>> begin

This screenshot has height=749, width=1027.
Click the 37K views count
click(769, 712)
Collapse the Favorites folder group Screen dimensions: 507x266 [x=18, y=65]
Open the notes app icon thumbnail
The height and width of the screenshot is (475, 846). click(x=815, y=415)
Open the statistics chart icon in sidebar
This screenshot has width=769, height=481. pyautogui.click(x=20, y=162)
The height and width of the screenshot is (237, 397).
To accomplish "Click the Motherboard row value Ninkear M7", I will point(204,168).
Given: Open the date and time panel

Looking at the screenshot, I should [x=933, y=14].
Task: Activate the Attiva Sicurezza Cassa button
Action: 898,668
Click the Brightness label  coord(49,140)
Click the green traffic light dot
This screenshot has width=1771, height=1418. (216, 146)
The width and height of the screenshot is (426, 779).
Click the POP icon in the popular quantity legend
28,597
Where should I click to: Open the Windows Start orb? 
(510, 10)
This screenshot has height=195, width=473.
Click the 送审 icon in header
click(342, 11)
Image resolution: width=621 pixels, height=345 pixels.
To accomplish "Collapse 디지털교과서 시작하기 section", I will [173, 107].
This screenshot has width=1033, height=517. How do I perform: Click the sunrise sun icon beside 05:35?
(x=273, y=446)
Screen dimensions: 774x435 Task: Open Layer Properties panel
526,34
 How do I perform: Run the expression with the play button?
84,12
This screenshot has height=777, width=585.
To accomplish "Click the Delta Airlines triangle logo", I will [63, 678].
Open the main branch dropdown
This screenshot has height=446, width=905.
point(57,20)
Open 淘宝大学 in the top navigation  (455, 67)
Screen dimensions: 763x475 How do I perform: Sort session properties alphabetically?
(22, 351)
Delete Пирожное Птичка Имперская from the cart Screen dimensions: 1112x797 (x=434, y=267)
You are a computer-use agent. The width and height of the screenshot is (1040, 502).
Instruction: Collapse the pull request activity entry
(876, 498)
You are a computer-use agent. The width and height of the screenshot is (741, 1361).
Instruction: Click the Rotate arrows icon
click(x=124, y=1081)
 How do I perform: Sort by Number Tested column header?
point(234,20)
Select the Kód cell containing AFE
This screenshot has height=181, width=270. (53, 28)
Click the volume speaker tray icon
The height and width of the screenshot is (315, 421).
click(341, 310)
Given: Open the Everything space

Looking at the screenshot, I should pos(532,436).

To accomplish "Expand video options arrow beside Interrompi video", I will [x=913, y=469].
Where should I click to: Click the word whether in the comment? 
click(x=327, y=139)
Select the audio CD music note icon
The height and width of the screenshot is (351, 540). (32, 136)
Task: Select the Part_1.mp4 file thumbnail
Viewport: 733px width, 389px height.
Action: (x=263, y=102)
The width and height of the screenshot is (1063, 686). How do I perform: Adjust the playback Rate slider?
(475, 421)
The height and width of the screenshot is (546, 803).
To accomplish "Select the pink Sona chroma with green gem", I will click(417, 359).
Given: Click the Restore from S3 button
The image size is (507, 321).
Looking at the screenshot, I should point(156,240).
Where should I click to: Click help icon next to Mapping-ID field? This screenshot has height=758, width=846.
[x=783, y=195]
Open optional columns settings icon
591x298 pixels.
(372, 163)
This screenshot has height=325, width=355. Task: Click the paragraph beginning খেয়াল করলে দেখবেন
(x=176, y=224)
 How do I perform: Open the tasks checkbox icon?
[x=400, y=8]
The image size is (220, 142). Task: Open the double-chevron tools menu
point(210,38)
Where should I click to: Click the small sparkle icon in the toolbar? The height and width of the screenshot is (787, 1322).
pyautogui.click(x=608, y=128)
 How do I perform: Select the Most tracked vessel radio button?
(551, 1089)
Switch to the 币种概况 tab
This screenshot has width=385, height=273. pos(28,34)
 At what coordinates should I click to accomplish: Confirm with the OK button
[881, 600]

>> end

Task directions: Show each line of the material above that contains the word "accomplish", copying every such line in full.

Answer to the problem:
To accomplish "Click the Motherboard row value Ninkear M7", I will point(204,168).
To accomplish "Collapse 디지털교과서 시작하기 section", I will [173, 107].
To accomplish "Click the Delta Airlines triangle logo", I will [63, 678].
To accomplish "Expand video options arrow beside Interrompi video", I will [x=913, y=469].
To accomplish "Select the pink Sona chroma with green gem", I will click(417, 359).
 At what coordinates should I click to accomplish: Confirm with the OK button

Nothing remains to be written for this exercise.